■ Problem statement:
From the first line to the last, please print the entries exactly, omitting pictures.

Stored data
Content starts

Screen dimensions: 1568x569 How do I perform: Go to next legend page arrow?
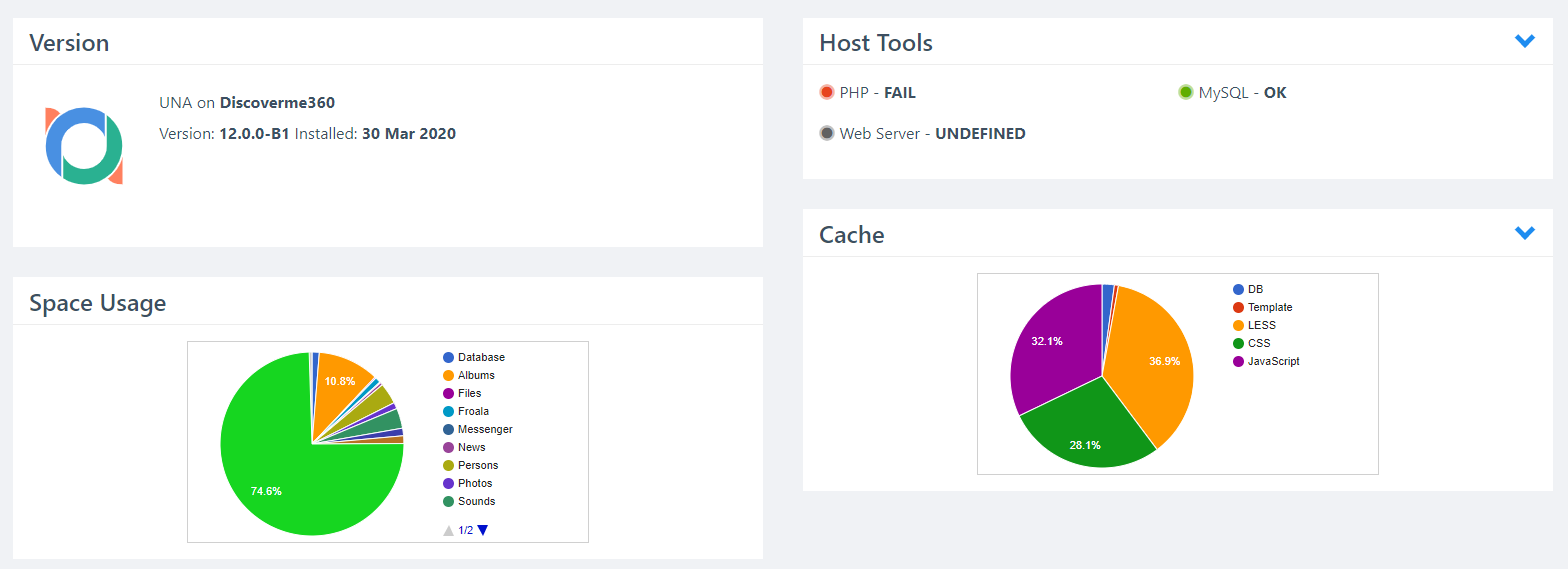click(x=483, y=530)
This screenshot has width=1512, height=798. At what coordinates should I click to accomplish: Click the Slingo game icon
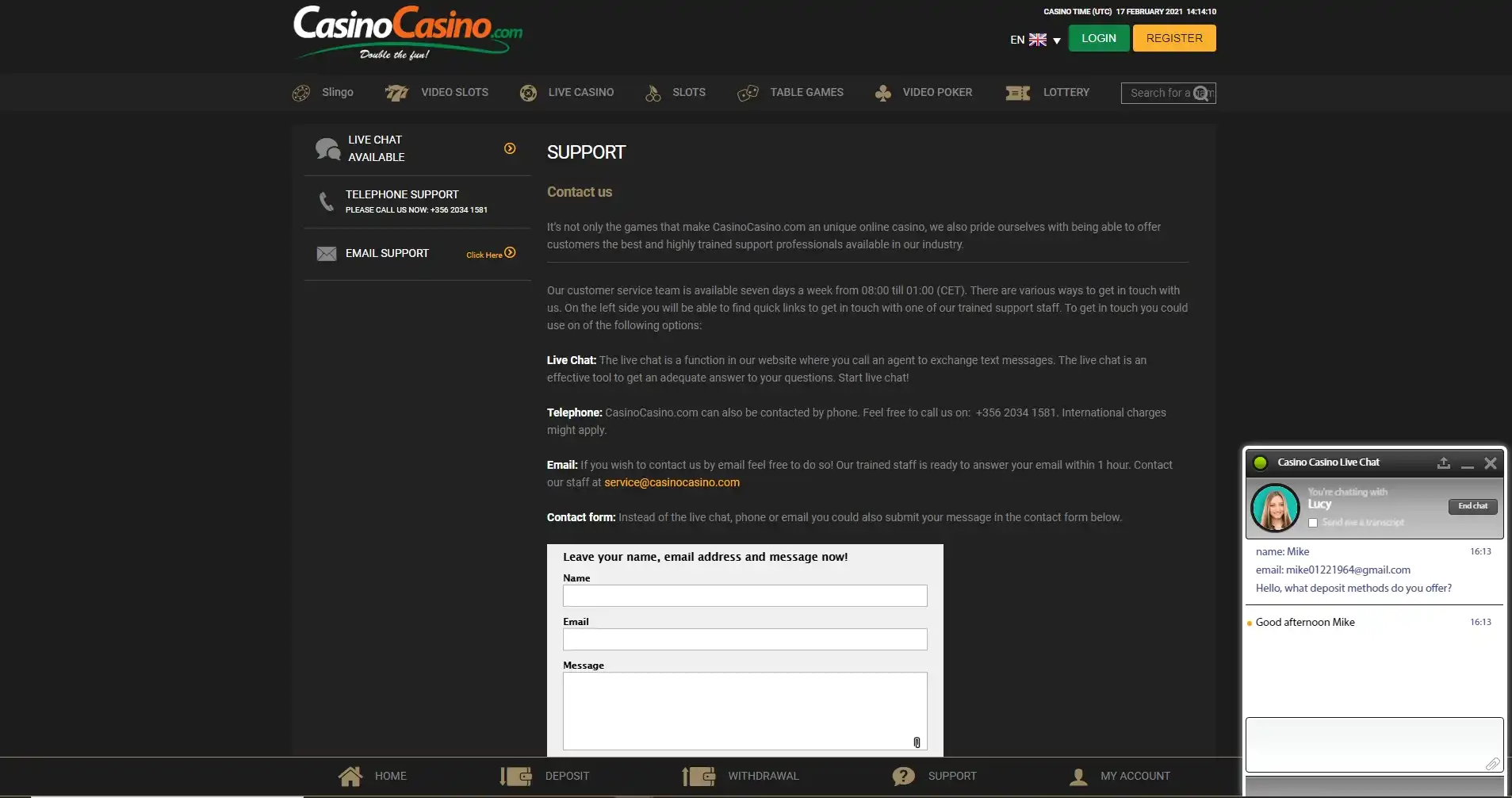(x=301, y=93)
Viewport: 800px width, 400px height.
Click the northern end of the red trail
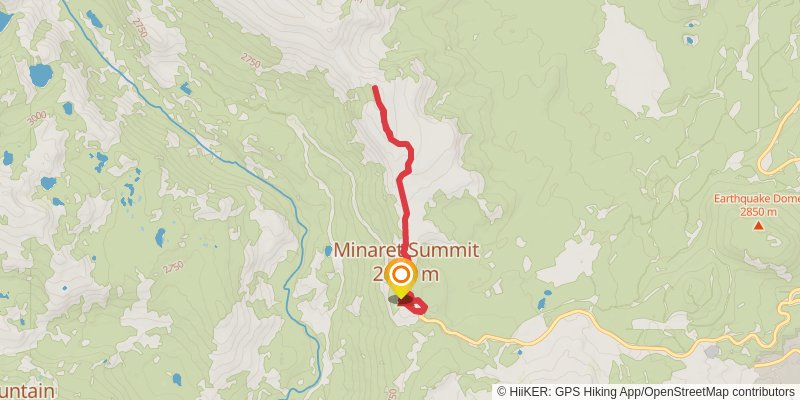(x=376, y=88)
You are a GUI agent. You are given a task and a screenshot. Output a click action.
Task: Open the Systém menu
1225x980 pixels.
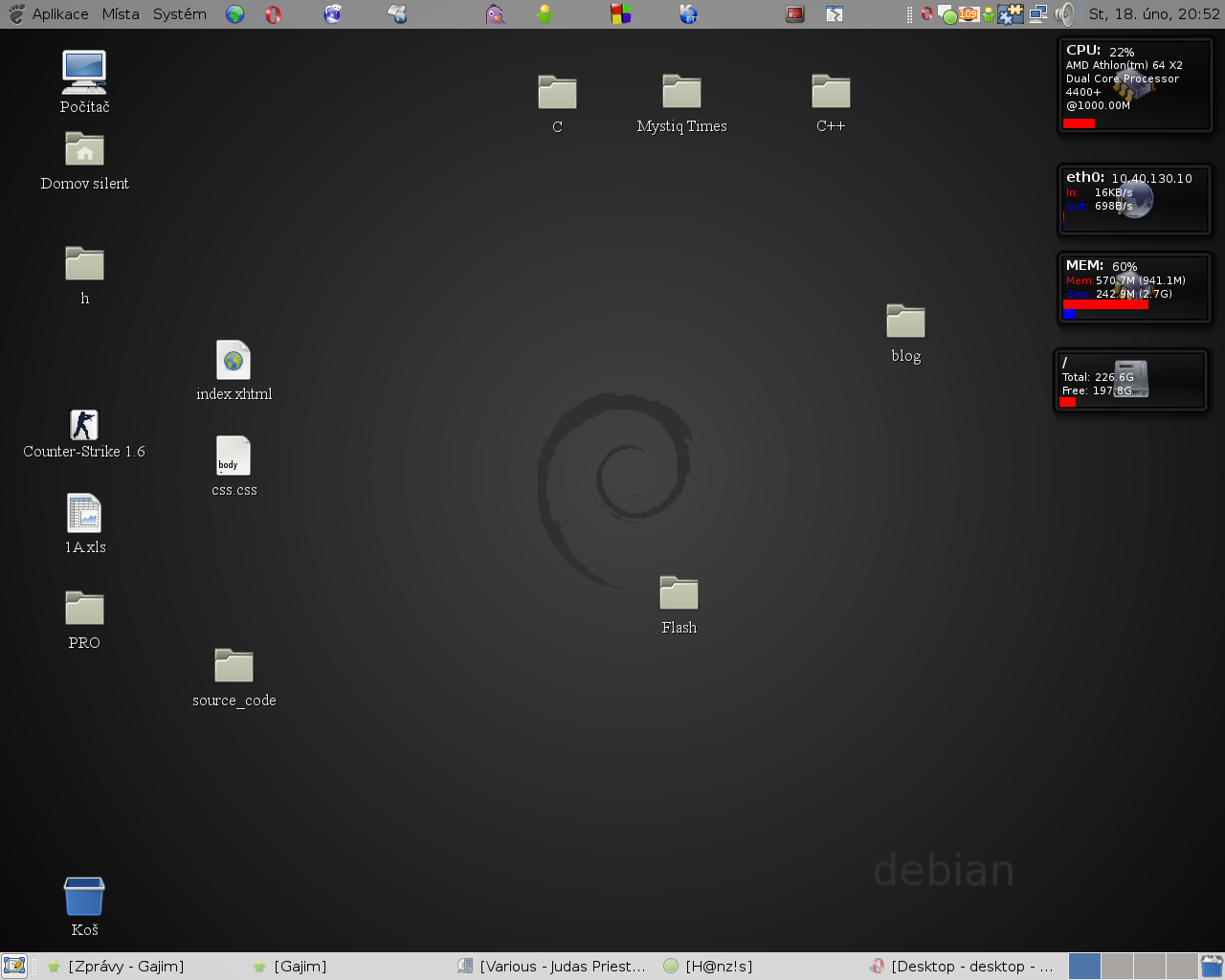coord(179,14)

Content ends

■ Written reply:
Screen dimensions: 1568x569 How do I perform: Go to next legend page arrow?
click(x=483, y=530)
This screenshot has width=1512, height=798. At what coordinates should I click to accomplish: Click the Slingo game icon
(x=301, y=93)
Viewport: 800px width, 400px height.
Click the northern end of the red trail
(x=376, y=88)
You are a GUI agent. You are given a task and a screenshot. Output a click action.
Task: Open the Systém menu
1225x980 pixels.
coord(179,14)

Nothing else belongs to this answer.